Cranberry Linzer Torte
Time: 2 hours, plus time for chilling
Yield: 10 to 12 servings
FOR THE FILLING:
12 ounces (340 grams) cranberries
2 cups (450 grams) sugar
Zest of 1 orange
Juice of 1 orange, plus water to equal 3/4 cup (220 milliliters)
Pinch of salt
FOR THE CRUST:
3/4 cup (120 grams) whole hazelnuts
3/4 cup (120 grams) whole almonds
1 3/4 cups (270 grams) unbleached all-purpose flour, plus more for dusting
14 tablespoons (198 grams) unsalted butter, plus more for greasing the pan
3/4 cup (160 grams) sugar
Zest of 1 lemon
Zest of 1 orange
1 large egg, plus 1 egg yolk
1 teaspoon vanilla extract
1/8 teaspoon ground cloves
1 1/4 teaspoons ground cinnamon
1/2 teaspoon baking powder
1/4 teaspoon salt
Powdered sugar, optional
1. Make the filling: Combine all ingredients in a saucepan over medium-high heat, stirring to dissolve sugar. Lower heat to a brisk simmer and stir frequently, until cranberries burst. Continue cooking, mashing fruit a bit with the back of a spoon, until thick as jam, about 30 minutes. Set aside. (Filling may be prepared in advance.)
2. Heat oven to 400 degrees. Place hazelnuts and almonds on a baking sheet and bake about 10 minutes, until well browned. Rub skins off hazelnuts while still warm, discarding skins. Cool nuts, then grind finely in a food processor, adding 3 tablespoons of flour to keep them from becoming oily. (Nuts should have the texture of coarse cornmeal.) Set aside.
3. Make the dough: In the bowl of a stand mixer with whisk attachment, combine butter, sugar, and lemon and orange zest. Beat until sugar is dissolved and mixture is pale and fluffy, about 3 minutes. Beat in egg, egg yolk and vanilla.

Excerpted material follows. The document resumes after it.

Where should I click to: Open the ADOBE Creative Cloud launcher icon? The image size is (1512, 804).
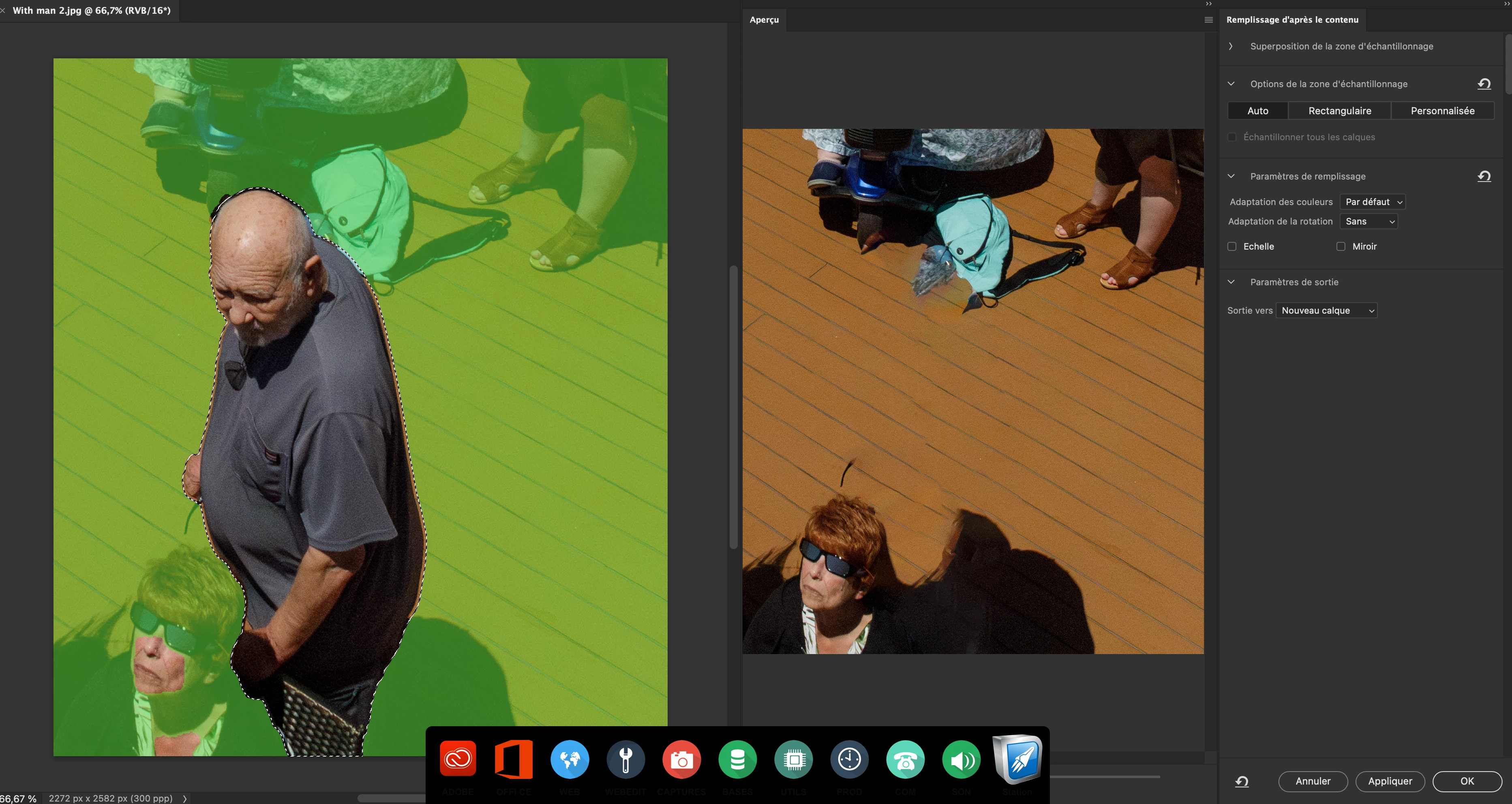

4. In a separate bowl, mix together ground nuts, the rest of the flour, cloves, cinnamon, baking powder and salt. Add to butter mixture in three parts, mixing each time until it forms a slightly sticky dough.
5. Divide dough into 2 pieces, one slightly bigger. Form larger piece into a ball, wrap and flatten to a 1-inch thickness. Form smaller piece into a rough rectangle, wrap and flatten to a 1-inch thickness about 4 by 5 inches. Chill 3 to 4 hours, or overnight.
6. Heat oven to 350. Butter and flour an 11-inch fluted French tart pan. Remove dough from refrigerator and let stand for 10 minutes. On floured parchment paper, roll the larger piece of dough into a 12-inch circle, dusting the top with flour as necessary. If dough is difficult to handle, chill again. Pat evenly into pan until sides and bottom are completely lined with dough about 1/8-inch thick. Refrigerate or freeze tart shell until firm.
7. Roll out smaller piece of dough on floured parchment paper to rectangle about 10 by 12 inches and 1/8-inch thick. Cut into strips about 3/4 inch by 12 inches. Transfer parchment to a tray and refrigerate or freeze until firm.
8. Spread cranberry jam evenly into shell. Lay strips across top in a lattice pattern. Form remaining dough scraps into a rope 1/2 inch in diameter and use it to encircle outer edge of tart. Score diagonally with the handle of a spoon or flute with fingers to make a border.
9. Bake for 30 to 35 minutes, until jam is bubbling and dough is lightly browned. Let cool and dust with powdered sugar if desired. Serve in small wedges.